Convert the rows below into a JSON list of strings, one per line, beginning with the line that contains "Task: Click the contract" and continuing through the line that contains "coord(113,33)", both included. Omit blank lines and leave out the pictures.

** Begin Excerpted records **

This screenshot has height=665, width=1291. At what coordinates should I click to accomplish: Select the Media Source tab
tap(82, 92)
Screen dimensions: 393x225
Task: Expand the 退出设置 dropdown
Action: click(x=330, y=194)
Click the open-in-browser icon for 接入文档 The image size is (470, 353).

** End Excerpted records **
** Begin Excerpted records **

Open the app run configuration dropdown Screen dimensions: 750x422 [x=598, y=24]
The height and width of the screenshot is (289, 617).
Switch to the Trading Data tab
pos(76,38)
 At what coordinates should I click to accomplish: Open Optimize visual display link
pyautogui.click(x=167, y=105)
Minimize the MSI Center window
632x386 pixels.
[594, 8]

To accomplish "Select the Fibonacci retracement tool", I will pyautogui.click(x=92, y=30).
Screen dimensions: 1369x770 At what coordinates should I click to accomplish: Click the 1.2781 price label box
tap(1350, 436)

** End Excerpted records **
** Begin Excerpted records **

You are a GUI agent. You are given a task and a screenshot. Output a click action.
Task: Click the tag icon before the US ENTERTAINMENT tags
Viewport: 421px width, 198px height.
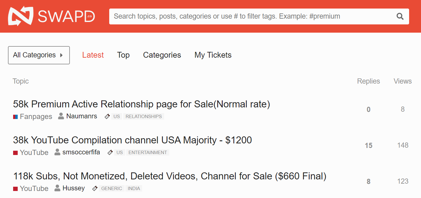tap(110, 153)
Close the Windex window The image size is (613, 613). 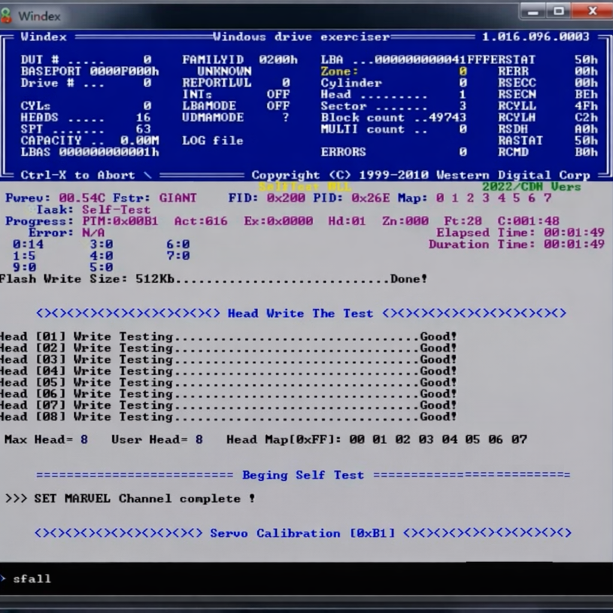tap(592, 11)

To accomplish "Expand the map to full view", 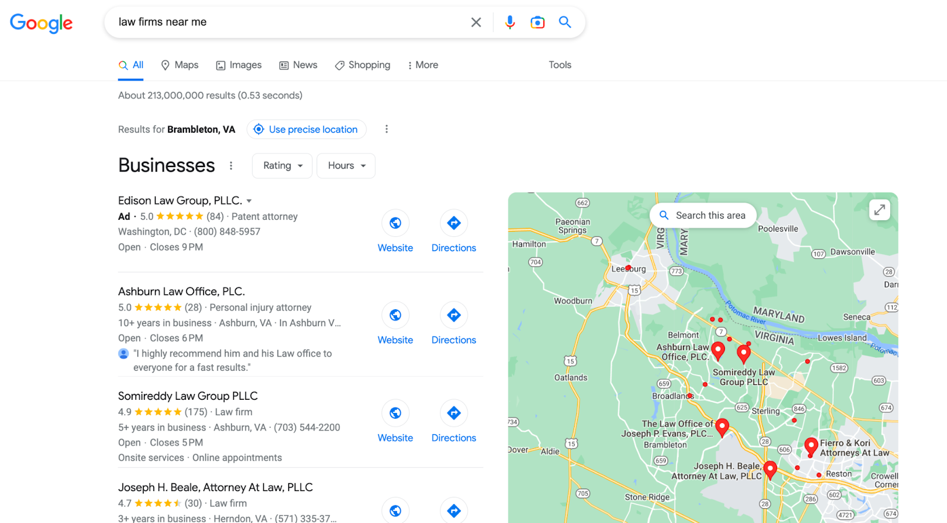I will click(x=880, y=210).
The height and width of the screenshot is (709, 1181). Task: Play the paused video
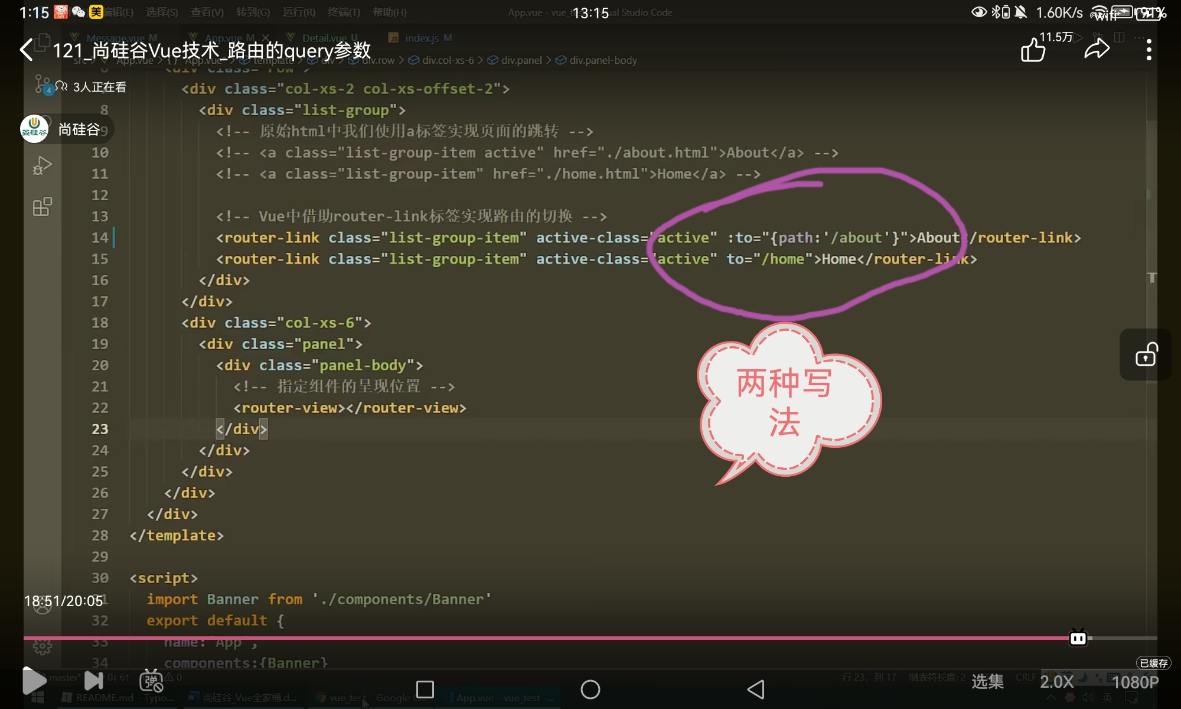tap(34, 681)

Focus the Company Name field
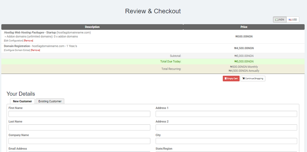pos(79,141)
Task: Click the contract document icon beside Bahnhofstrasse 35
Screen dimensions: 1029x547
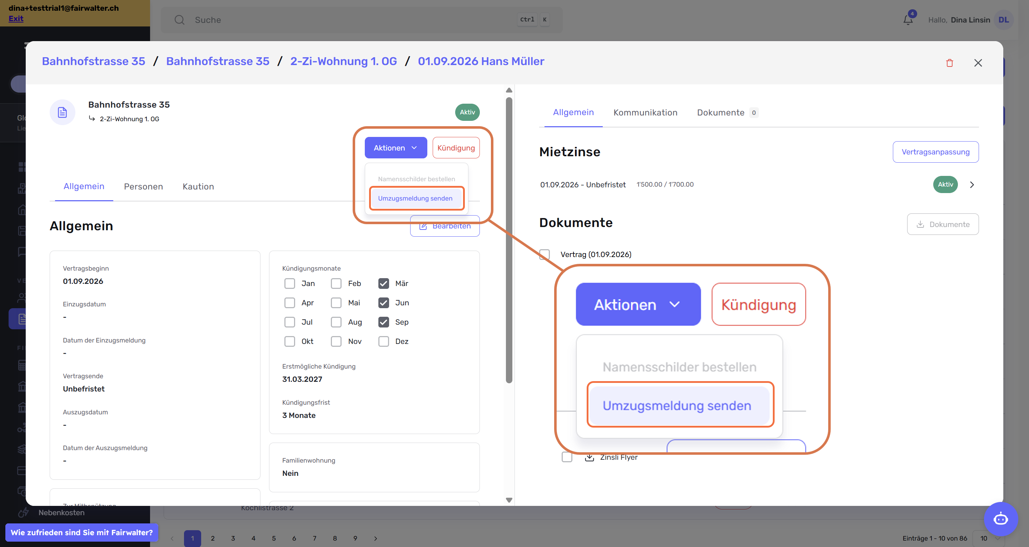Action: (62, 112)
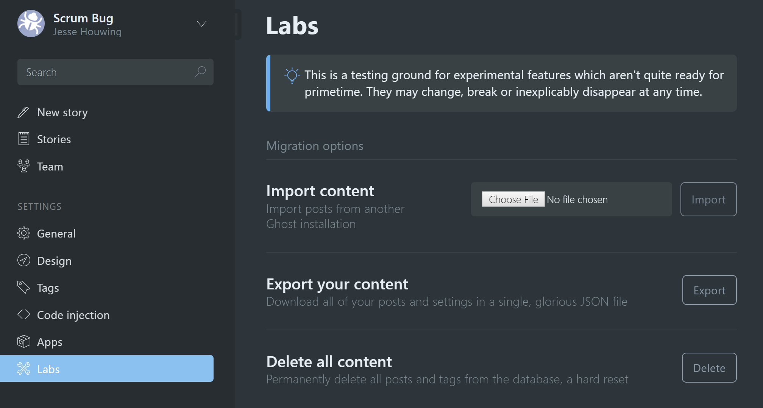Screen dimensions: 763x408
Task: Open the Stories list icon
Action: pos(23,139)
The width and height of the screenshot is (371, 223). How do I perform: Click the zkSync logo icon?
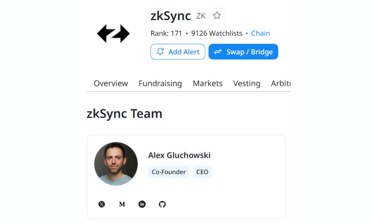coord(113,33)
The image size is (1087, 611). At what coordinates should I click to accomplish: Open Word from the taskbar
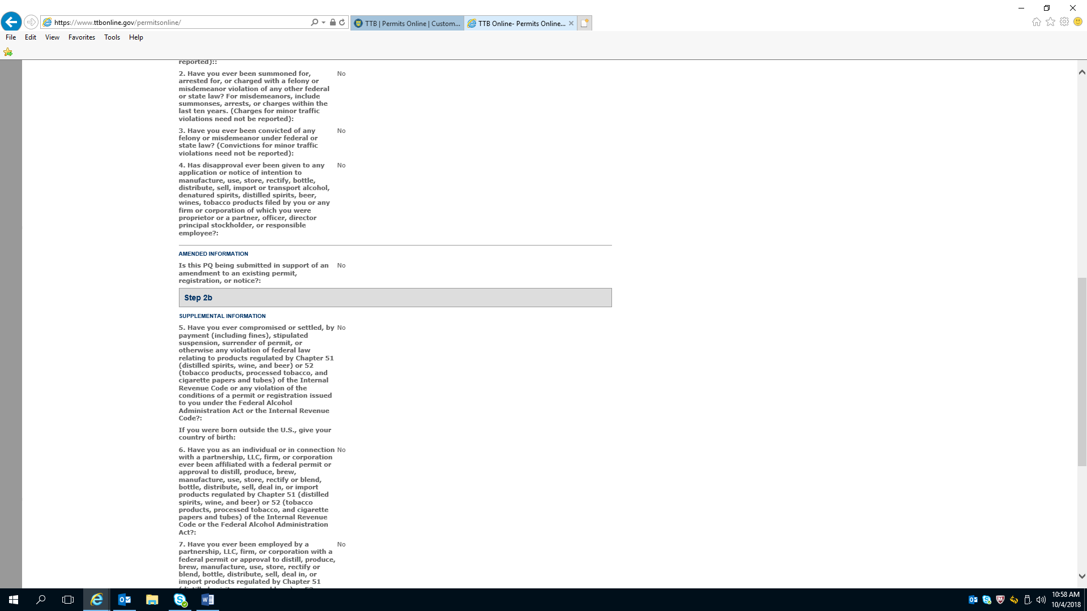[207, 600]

** End Excerpted records **

Exercise result:
[
  "Task: Click the contract document icon beside Bahnhofstrasse 35",
  "Screen dimensions: 1029x547",
  "Action: (62, 112)",
  "Screen dimensions: 763x408",
  "Task: Open the Stories list icon",
  "Action: pos(23,139)",
  "The width and height of the screenshot is (371, 223). How do I perform: Click the zkSync logo icon?",
  "coord(113,33)"
]